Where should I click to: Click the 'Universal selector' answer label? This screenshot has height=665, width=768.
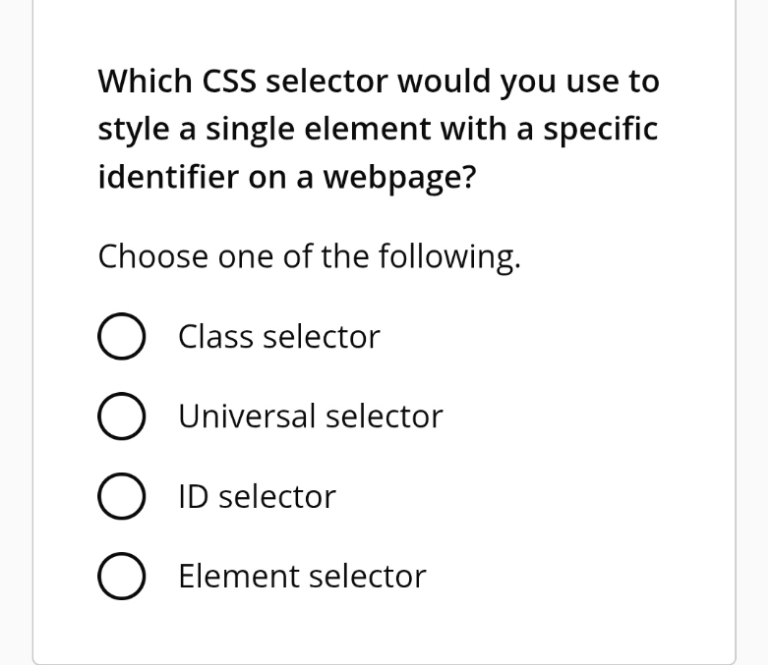310,416
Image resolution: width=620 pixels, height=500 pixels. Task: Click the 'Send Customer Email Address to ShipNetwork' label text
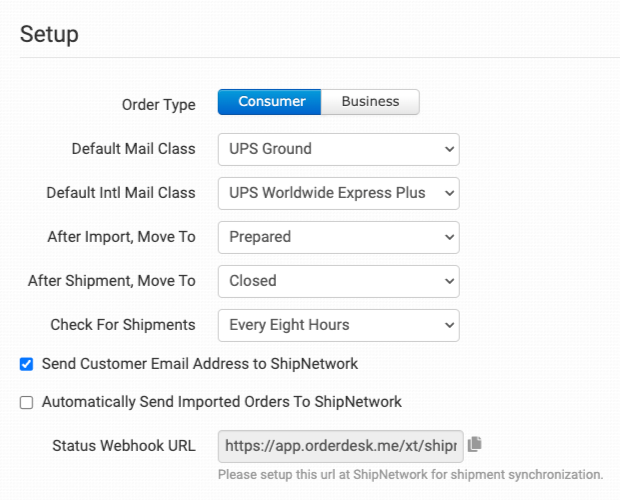(x=199, y=364)
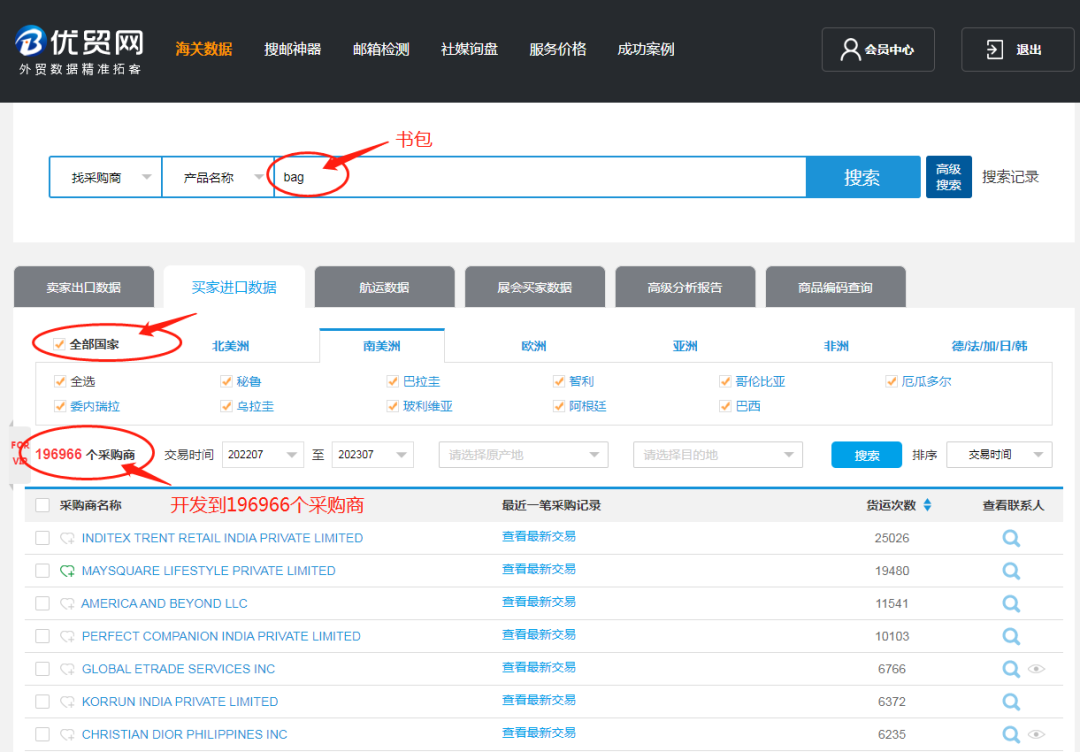Uncheck the 秘鲁 country checkbox

227,381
○ ○ ○ ○ ○ ○ ○
The answer must be the full listing, exact in every line, with the pictures removed.

Reply to the task:
Where should I click to: Click the 'Universal selector' answer label? This screenshot has height=665, width=768.
310,416
Image resolution: width=620 pixels, height=500 pixels. Task: Click the 'Send Customer Email Address to ShipNetwork' label text
(x=199, y=364)
Uncheck the 秘鲁 country checkbox

227,381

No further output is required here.